On 9/7/2021 4:49 PM, Linus Torvalds wrote:
On Tue, Sep 7, 2021 at 4:35 PM Nathan Chancellor nathan@kernel.org wrote:
Won't your example only fix the issue with CONFIG_CPUMASK_OFFSTACK=y
Yes, but..
or am I misreading the gigantic comment in include/linux/cpumask.h?
you're not misreading the comment, but you are missing this important fact:
config NR_CPUS_RANGE_END int depends on X86_64 default 8192 if SMP && CPUMASK_OFFSTACK default 512 if SMP && !CPUMASK_OFFSTACK default 1 if !SMP
so basically you can't choose more than 512 CPU's unless CPUMASK_OFFSTACK is set.
Of course, we may have some bug in the Kconfig elsewhere, and I didn't check other architectures. So maybe there's some way to work around it.
Ah, okay, that is an x86-only limitation so I missed it.
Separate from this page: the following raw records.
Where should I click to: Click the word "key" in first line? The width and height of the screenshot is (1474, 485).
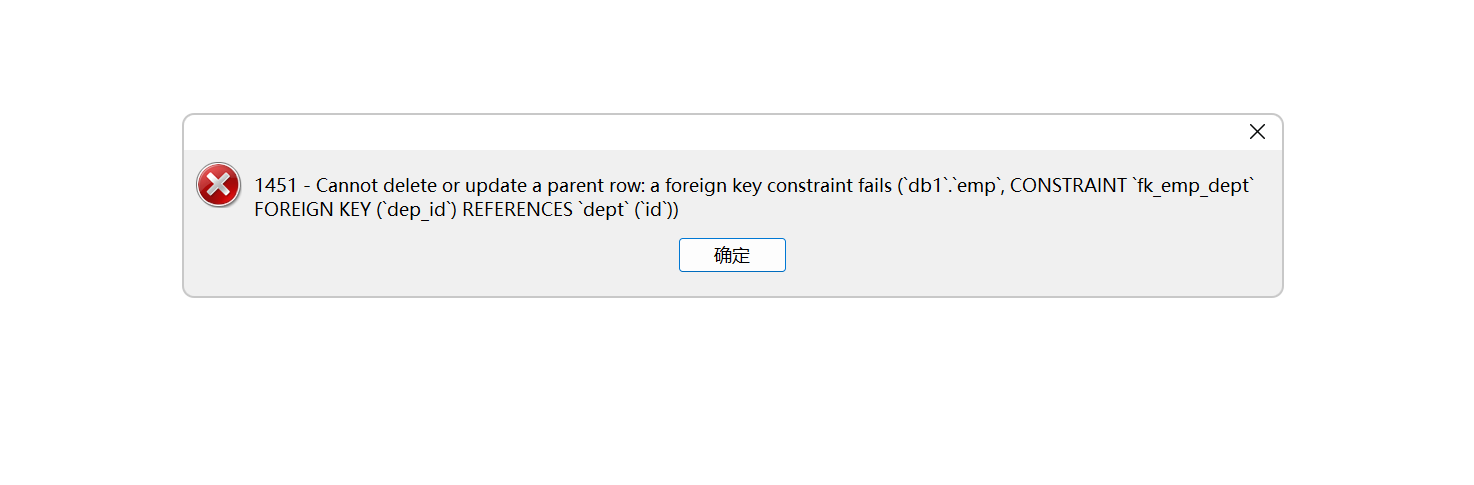coord(746,186)
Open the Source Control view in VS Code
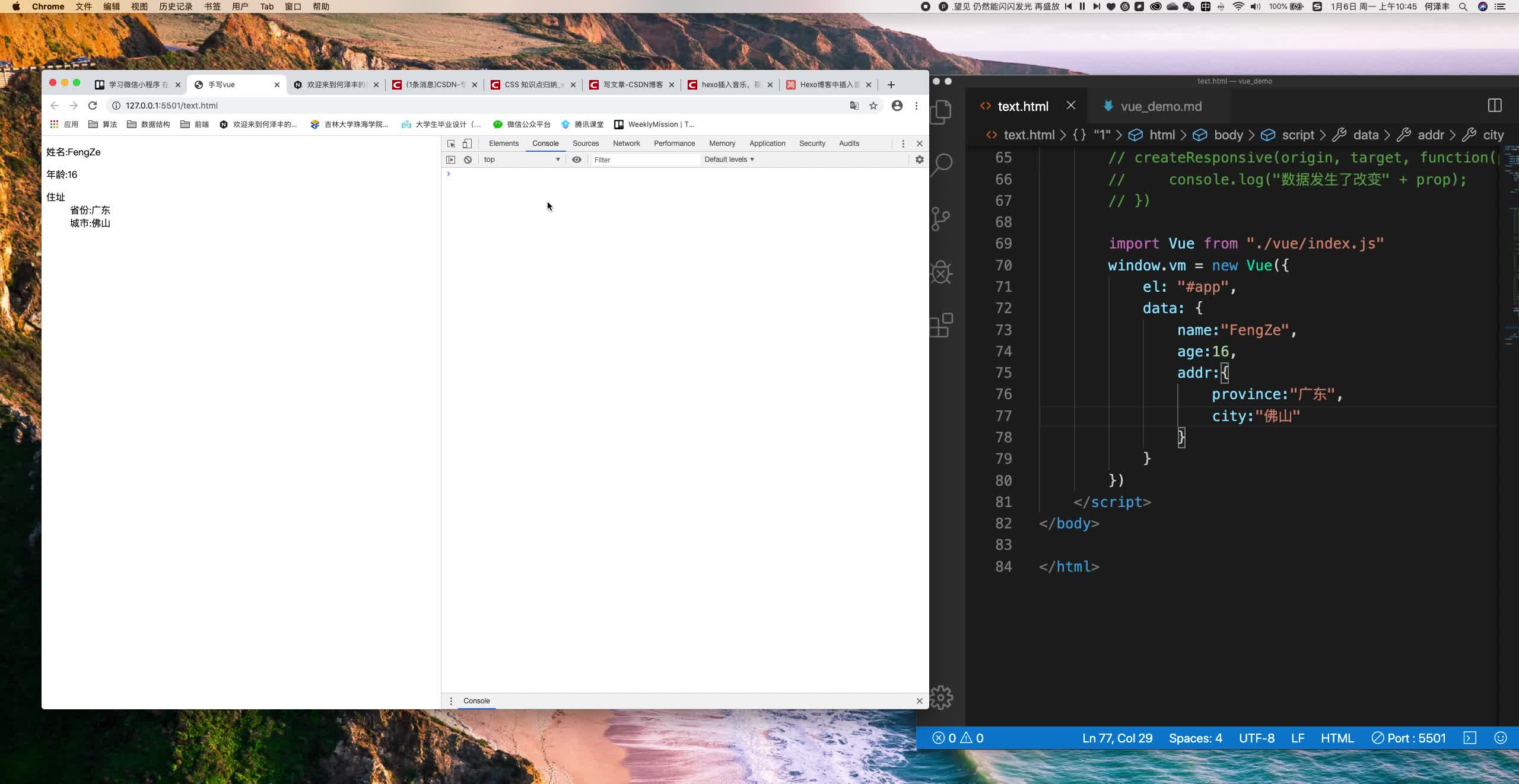1519x784 pixels. click(942, 218)
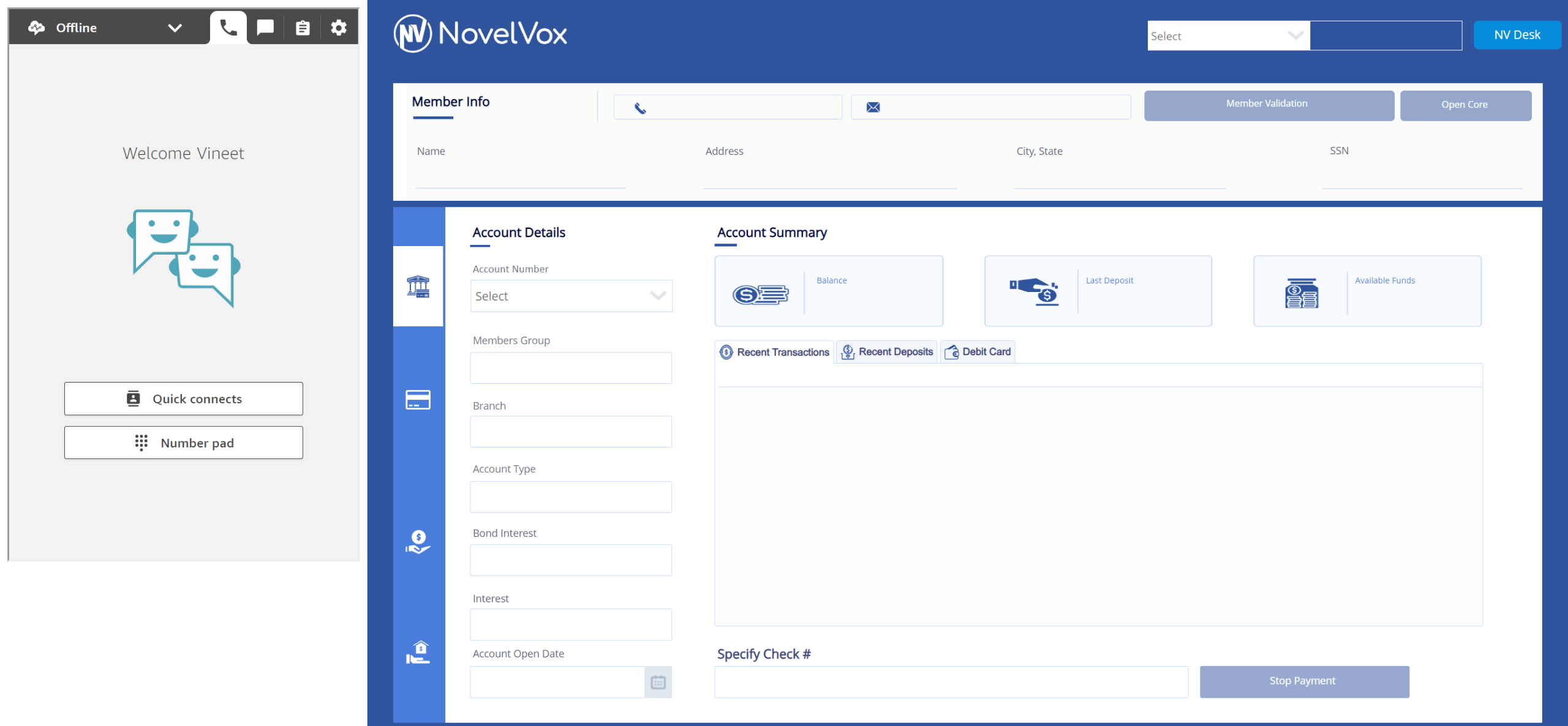
Task: Open the phone tab in softphone panel
Action: (x=228, y=28)
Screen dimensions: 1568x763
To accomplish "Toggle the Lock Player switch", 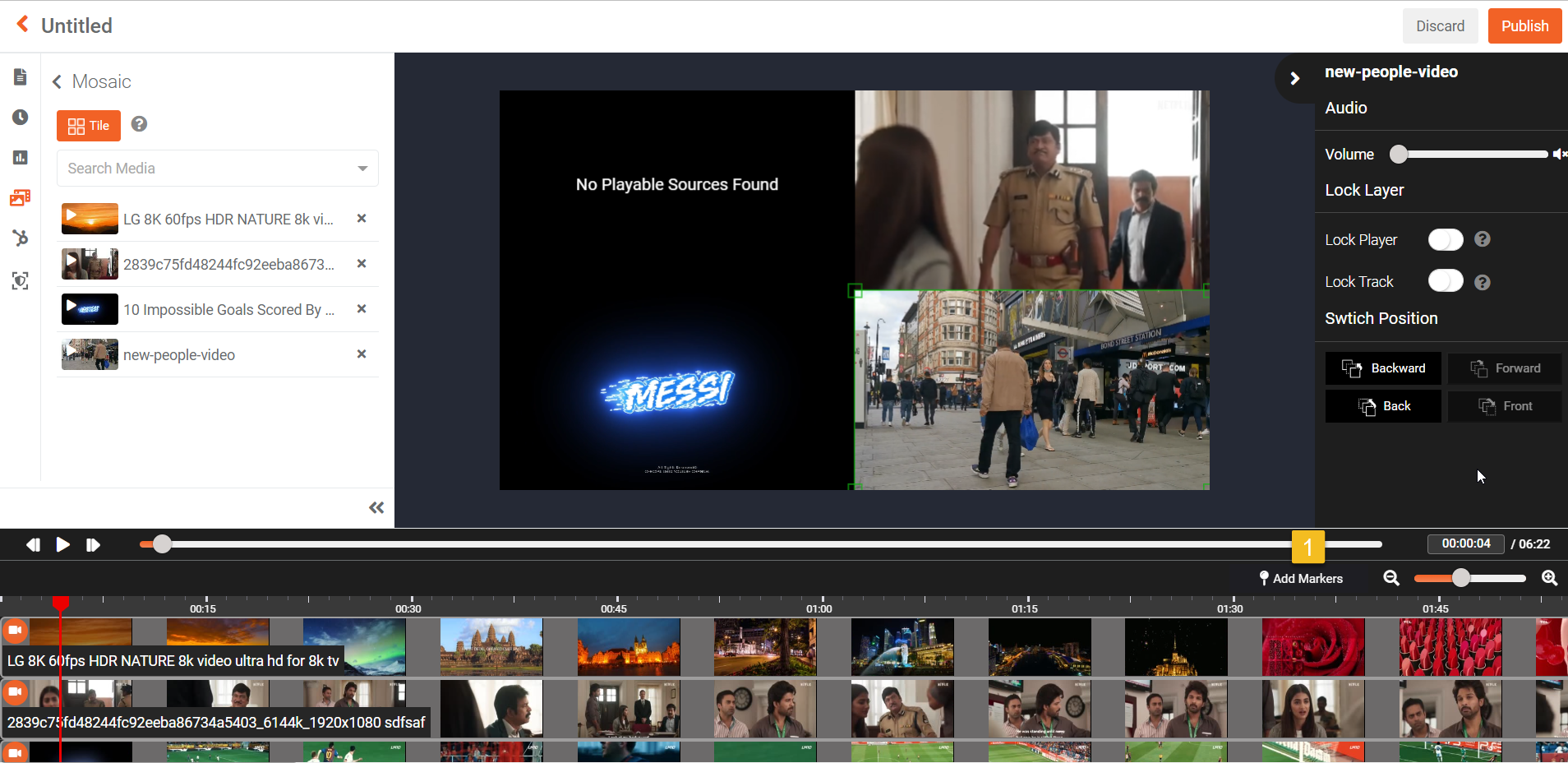I will tap(1445, 239).
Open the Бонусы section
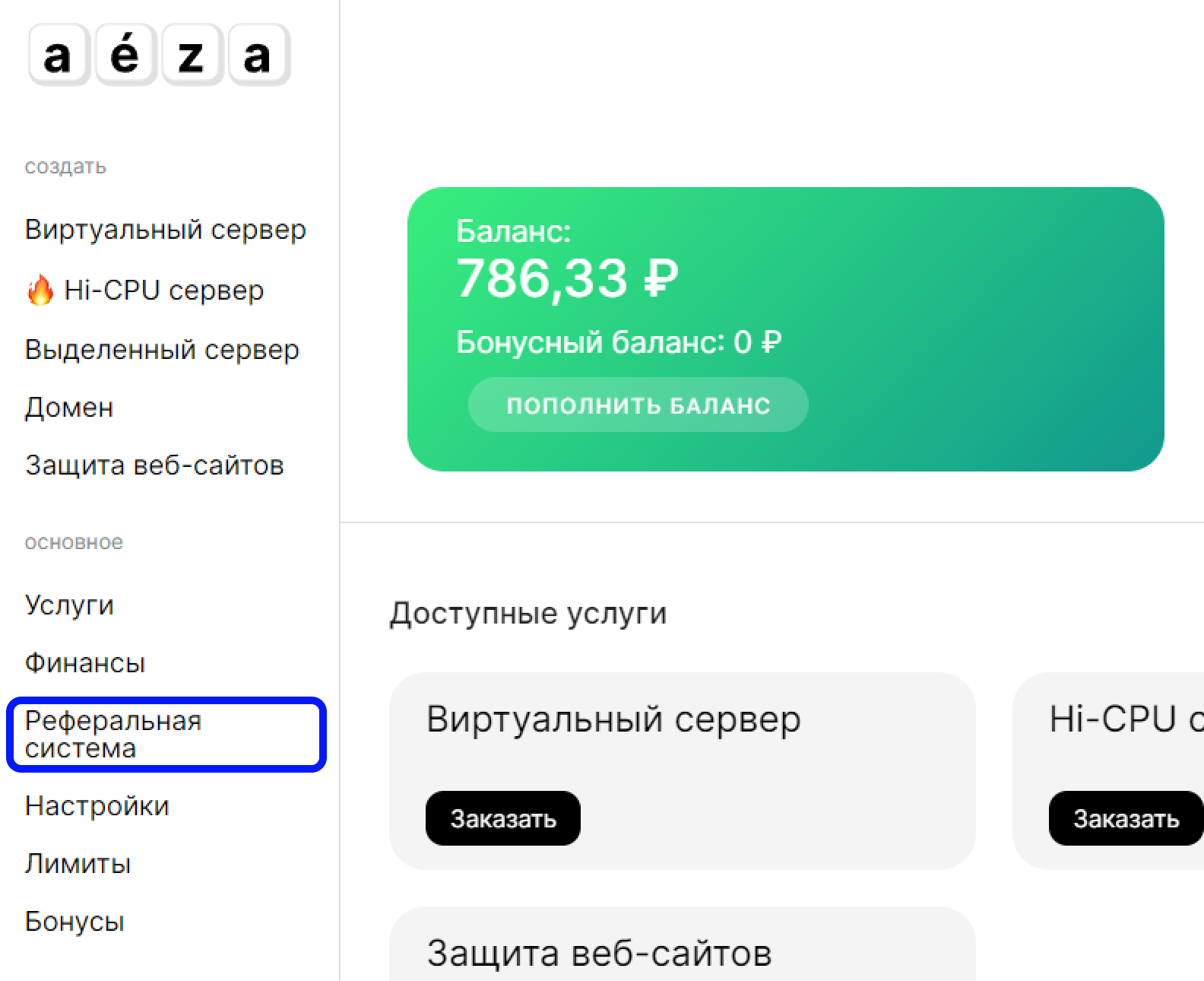The image size is (1204, 981). [x=74, y=921]
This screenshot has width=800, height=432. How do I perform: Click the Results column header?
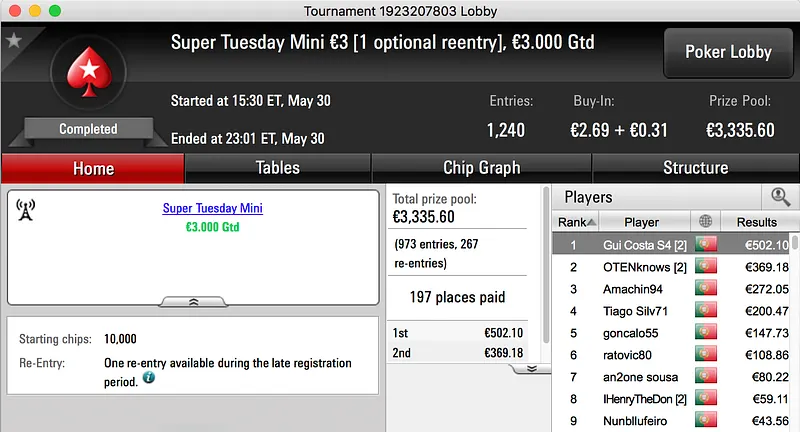point(756,222)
I do not think there is any bug with that Kconfig logic but it is only used on x86.
But basically the rule is that CPUMASK_OFFSTACK and NR_CPUS are linked.
That linkage is admittedly a bit hidden and much too subtle. I think the only real reason why it's done that way is because people wanted to do test builds with CPUMASK_OFFSTACK even without having to have some ludicrous number of NR_CPUS.
You'll notice that the question "CPUMASK_OFFSTACK" is only enabled if DEBUG_PER_CPU_MAPS is true.
That whole "for debugging" reason made more sense a decade ago when this was all new and fancy.
It might make more sense to do that very explicitly, and make CPUMASK_OFFSTACK be just something like
config NR_CPUS_RANGE_END def_bool NR_CPUS <= 512
and get rid of the subtlety and choice in the matter.
Indeed. Grepping around the tree, I see that arc, arm64, ia64, powerpc, and sparc64 all support NR_CPUS up to 4096 (8192 for PPC) but none of them select CPUMASK_OFFSTACK so it seems like they should test support for CPUMASK_OFFSTACK and adopt similar logic to x86 to limit how much stack space cpumask variables can use. Like you mentioned, it probably has not come up before because most of those are 64-bit platforms that have a higher default FRAME_WARN value (and the default NR_CPUS values on all of them is small). I only noticed because Fedora sets NR_CPUS to 4096 for arm64 and has a FRAME_WARN value of 1024, meaning two cpumask variables in the same frame puts that frame right at the 1024 limit.
Cheers, Nathan